### The exercise
Reproduce only the data starting at the line that contains "Task: Click the Quick scan stopwatch icon" and ending at the last line of the data, requests included. Multiply every click coordinate in the answers by 2.35 and round each result to a whole number, rounding halves up.

### Material for the task
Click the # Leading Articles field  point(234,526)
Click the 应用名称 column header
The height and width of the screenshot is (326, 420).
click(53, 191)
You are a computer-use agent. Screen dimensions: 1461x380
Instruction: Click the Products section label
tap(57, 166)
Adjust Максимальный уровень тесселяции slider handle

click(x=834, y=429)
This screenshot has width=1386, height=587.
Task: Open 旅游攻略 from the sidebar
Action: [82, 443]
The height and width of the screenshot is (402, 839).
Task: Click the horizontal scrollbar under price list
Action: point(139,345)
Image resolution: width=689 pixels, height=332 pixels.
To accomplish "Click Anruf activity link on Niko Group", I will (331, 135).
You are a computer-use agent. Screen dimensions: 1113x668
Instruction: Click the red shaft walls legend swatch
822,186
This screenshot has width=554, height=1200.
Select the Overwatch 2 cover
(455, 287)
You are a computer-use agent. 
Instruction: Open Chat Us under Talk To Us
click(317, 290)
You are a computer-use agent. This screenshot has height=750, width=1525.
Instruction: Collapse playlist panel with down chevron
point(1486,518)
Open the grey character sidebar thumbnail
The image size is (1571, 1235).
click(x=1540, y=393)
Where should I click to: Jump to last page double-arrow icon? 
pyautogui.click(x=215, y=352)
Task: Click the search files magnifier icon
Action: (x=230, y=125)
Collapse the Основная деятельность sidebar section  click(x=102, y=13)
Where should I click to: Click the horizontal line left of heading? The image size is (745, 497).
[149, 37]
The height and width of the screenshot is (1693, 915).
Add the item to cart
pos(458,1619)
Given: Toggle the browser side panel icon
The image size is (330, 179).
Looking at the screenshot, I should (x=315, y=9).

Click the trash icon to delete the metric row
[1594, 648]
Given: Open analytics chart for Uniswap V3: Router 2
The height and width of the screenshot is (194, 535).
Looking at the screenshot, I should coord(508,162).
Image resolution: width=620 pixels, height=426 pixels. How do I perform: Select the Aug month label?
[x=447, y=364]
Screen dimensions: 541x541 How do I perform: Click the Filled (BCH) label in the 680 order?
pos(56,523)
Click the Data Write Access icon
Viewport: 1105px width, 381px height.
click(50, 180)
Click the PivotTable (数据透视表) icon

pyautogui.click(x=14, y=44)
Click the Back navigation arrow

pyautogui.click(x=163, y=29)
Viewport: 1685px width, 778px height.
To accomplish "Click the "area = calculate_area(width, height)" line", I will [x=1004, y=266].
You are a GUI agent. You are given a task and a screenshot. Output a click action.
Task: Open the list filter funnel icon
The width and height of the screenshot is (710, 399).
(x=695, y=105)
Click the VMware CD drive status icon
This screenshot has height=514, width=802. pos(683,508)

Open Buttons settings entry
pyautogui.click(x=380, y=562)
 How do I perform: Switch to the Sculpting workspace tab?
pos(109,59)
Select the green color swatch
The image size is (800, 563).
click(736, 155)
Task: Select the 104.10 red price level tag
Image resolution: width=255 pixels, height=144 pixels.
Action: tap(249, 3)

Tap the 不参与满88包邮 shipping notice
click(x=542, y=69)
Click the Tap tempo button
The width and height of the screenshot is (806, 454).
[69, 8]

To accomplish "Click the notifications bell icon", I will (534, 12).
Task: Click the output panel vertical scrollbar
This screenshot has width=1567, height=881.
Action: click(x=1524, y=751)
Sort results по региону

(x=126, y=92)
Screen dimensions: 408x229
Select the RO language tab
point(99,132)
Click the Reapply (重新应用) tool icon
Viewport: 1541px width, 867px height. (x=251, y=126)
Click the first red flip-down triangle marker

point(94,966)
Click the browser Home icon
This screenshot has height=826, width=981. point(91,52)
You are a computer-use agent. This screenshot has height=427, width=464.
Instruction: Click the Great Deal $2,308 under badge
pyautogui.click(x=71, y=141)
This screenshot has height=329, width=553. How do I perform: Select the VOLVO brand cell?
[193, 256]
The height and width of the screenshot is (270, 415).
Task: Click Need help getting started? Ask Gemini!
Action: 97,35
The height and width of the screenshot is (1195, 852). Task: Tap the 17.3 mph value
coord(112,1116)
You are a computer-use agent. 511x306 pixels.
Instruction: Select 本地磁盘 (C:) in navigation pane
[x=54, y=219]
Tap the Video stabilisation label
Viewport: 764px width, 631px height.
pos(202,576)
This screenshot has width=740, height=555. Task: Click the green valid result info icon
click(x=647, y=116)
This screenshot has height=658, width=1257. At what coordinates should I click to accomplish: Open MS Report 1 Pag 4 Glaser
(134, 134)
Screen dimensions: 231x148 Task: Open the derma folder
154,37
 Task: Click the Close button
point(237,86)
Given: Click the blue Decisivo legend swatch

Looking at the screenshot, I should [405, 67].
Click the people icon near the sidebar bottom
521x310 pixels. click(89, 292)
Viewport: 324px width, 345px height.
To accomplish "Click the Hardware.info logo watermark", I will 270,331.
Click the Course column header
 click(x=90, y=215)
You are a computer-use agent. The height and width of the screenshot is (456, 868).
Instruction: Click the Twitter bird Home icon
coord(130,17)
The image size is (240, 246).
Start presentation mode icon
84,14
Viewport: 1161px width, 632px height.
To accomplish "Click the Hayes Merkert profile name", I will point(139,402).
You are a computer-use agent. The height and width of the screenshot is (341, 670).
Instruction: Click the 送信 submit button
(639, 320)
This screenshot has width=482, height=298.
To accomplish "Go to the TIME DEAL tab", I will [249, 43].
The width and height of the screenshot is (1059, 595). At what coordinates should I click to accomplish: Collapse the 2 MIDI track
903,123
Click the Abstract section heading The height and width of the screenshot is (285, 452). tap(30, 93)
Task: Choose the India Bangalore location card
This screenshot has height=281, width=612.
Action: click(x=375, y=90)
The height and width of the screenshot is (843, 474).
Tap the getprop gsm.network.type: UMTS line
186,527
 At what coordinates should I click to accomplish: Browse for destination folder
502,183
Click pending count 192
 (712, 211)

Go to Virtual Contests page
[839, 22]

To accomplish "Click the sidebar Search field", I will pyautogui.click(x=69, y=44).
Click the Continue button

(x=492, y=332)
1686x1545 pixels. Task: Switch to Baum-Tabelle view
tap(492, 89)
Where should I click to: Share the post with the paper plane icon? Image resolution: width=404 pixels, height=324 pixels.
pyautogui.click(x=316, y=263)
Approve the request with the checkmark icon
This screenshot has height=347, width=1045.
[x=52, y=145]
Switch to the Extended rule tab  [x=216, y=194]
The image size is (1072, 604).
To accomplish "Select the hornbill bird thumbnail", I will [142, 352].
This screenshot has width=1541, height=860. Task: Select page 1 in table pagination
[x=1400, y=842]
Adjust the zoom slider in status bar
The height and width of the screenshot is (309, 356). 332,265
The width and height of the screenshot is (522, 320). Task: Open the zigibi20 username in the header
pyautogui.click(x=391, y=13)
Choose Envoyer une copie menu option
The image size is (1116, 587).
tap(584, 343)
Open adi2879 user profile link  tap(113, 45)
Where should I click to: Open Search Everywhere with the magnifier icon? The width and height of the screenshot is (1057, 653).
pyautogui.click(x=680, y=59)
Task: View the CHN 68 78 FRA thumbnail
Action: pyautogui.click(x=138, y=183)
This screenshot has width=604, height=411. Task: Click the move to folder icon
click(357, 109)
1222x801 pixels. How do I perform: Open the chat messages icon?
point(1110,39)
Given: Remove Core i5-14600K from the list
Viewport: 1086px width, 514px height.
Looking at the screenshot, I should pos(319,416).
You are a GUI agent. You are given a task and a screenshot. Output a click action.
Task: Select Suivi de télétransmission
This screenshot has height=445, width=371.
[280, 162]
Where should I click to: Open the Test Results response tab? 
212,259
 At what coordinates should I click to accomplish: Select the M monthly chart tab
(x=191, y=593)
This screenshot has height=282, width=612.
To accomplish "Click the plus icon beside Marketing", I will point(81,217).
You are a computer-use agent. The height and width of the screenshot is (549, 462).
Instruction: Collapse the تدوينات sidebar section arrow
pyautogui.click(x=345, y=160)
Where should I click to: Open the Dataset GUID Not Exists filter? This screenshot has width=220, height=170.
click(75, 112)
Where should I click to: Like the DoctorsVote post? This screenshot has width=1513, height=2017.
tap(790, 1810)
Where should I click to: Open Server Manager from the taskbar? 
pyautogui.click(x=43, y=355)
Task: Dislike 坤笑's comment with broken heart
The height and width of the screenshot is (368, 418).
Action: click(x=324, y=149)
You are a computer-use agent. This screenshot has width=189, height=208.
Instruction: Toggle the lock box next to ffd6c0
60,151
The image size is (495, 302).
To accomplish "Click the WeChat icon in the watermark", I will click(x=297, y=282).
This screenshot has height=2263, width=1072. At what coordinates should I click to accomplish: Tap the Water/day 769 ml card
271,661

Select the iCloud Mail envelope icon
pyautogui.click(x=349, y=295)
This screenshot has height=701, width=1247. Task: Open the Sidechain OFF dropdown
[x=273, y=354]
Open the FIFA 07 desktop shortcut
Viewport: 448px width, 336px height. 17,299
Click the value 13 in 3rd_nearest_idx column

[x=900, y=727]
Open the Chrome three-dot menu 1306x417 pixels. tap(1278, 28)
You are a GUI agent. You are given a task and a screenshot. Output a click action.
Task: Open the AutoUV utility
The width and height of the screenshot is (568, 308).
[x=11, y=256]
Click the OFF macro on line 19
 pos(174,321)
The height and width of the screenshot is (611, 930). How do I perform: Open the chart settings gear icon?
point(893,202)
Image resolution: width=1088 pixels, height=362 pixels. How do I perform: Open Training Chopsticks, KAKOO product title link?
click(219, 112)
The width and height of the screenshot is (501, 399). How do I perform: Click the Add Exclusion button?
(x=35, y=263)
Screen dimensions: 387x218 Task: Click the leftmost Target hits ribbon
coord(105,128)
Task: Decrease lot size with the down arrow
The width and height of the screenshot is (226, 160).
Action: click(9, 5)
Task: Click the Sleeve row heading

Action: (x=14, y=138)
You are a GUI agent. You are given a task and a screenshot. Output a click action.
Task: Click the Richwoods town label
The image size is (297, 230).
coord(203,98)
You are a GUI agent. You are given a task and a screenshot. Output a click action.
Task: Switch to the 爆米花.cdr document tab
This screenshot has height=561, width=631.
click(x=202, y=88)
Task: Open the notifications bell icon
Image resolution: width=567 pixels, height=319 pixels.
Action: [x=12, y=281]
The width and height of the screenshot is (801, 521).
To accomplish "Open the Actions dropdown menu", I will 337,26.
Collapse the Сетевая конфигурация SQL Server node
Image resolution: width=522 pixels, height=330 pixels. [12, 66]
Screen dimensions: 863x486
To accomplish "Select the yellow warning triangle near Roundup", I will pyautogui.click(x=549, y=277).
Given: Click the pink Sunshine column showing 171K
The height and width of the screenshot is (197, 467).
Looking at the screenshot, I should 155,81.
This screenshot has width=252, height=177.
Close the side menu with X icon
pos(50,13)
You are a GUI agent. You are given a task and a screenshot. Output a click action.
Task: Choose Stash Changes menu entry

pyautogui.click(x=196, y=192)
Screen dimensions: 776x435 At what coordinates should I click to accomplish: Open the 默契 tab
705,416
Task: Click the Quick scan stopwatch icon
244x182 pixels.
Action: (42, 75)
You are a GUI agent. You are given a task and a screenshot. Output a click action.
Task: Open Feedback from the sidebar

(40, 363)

### Finished answer
Task: Click the Quick scan stopwatch icon
244x182 pixels.
Action: (99, 176)
You are a GUI agent. You are given a task and a screenshot. Output a click action.
Task: Open Feedback from the sidebar

(94, 853)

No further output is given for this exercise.